Dataset records:
::::::::::

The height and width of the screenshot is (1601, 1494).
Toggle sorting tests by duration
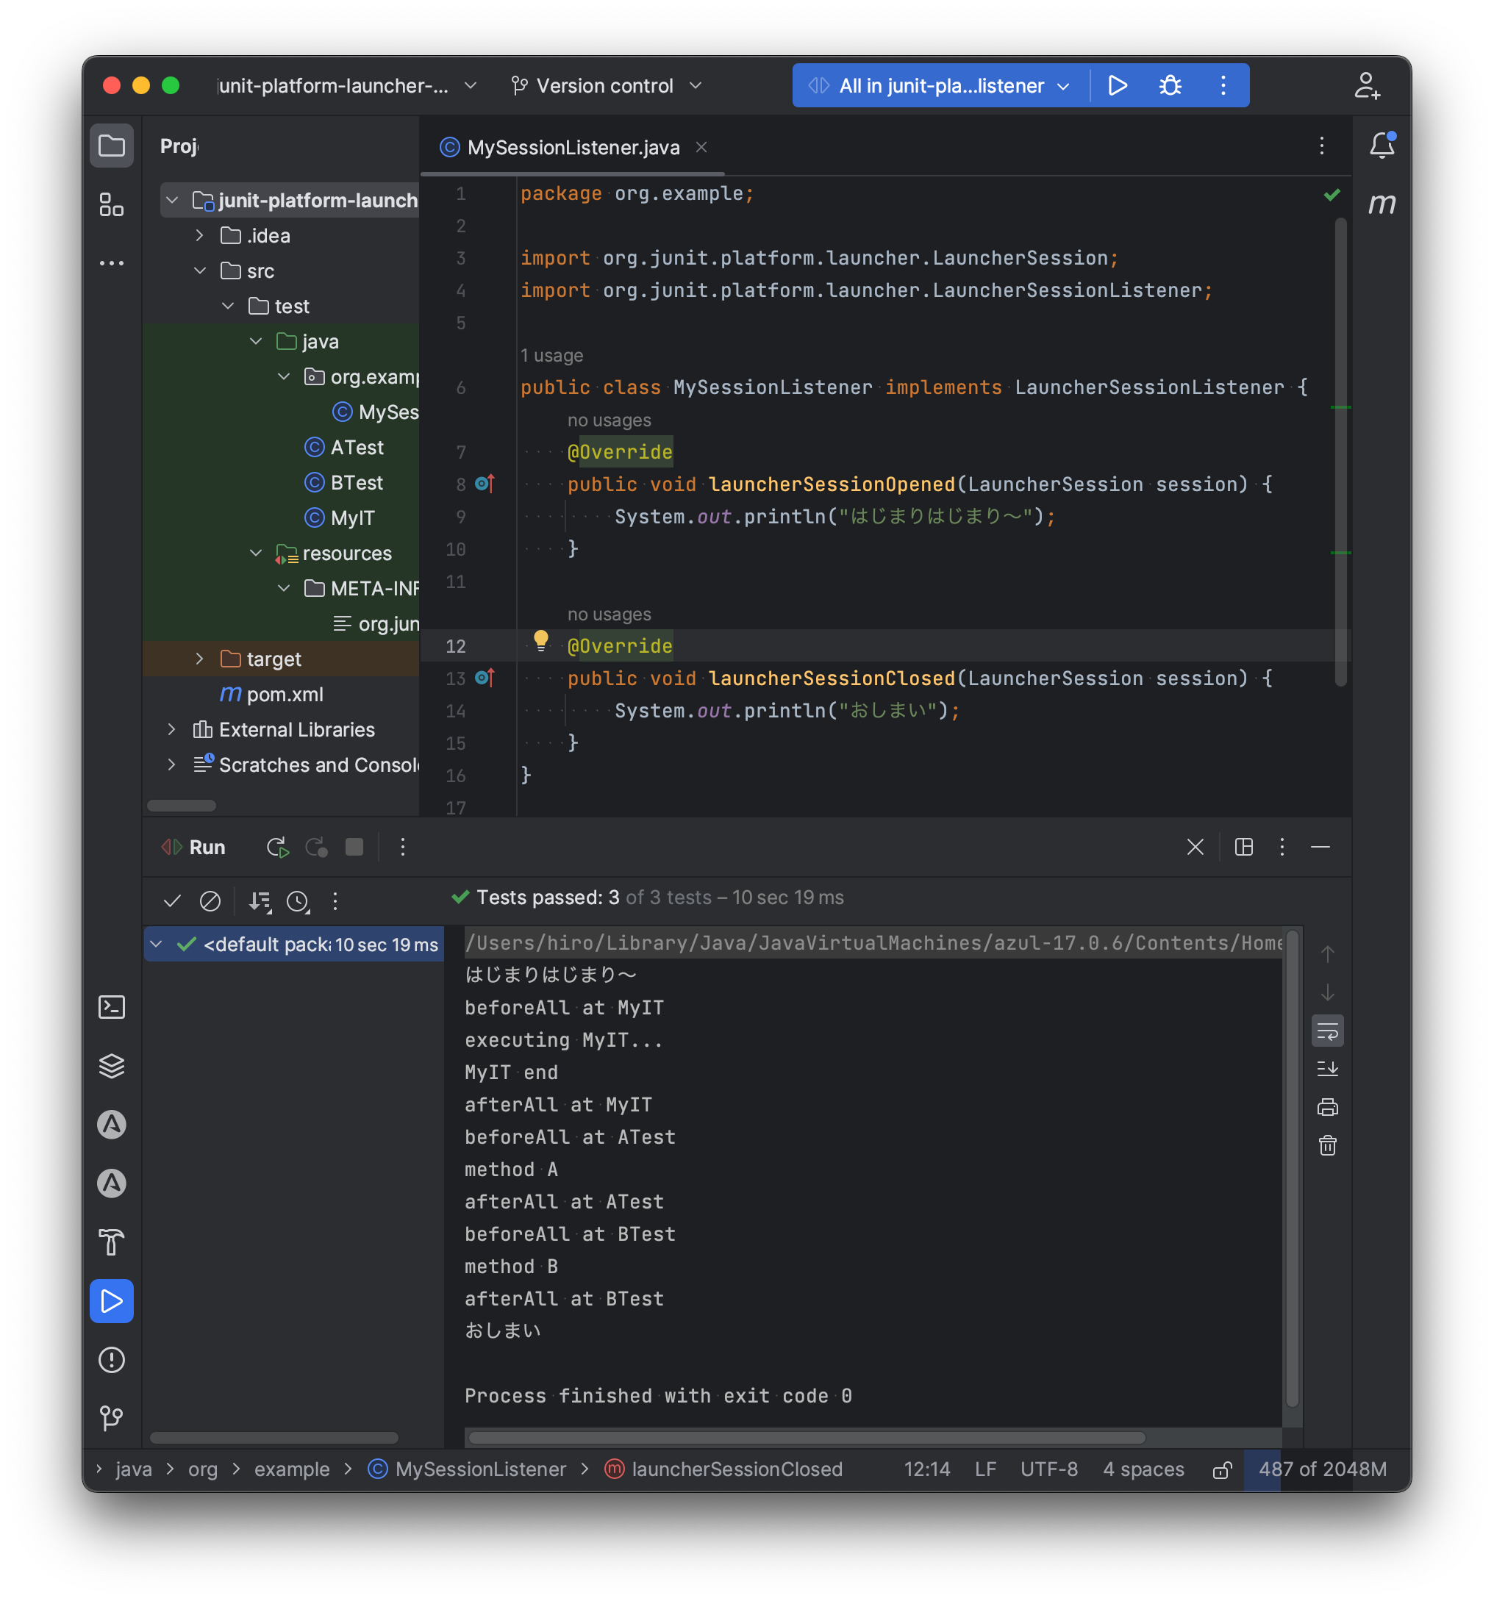pos(298,901)
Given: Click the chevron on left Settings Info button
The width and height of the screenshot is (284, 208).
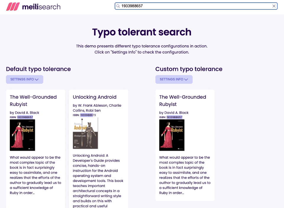Looking at the screenshot, I should pyautogui.click(x=37, y=79).
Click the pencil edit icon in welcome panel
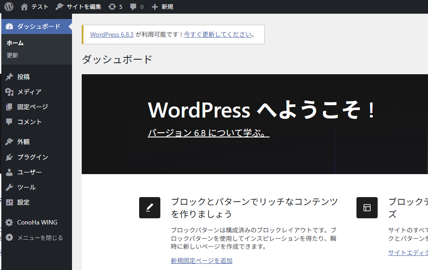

::::::::::

REQUIRED TASK — Reproduce the rows above, replacing "width" with "breadth" wherever it appears and leaving everything else unchanged. Omit the pictures from your answer.

OUTPUT OF THE EXERCISE —
The height and breadth of the screenshot is (1601, 1494).
Toggle sorting tests by duration
pos(298,901)
Given: Click the chevron on left Settings Info button
The breadth and height of the screenshot is (284, 208).
Looking at the screenshot, I should pyautogui.click(x=37, y=79).
Click the pencil edit icon in welcome panel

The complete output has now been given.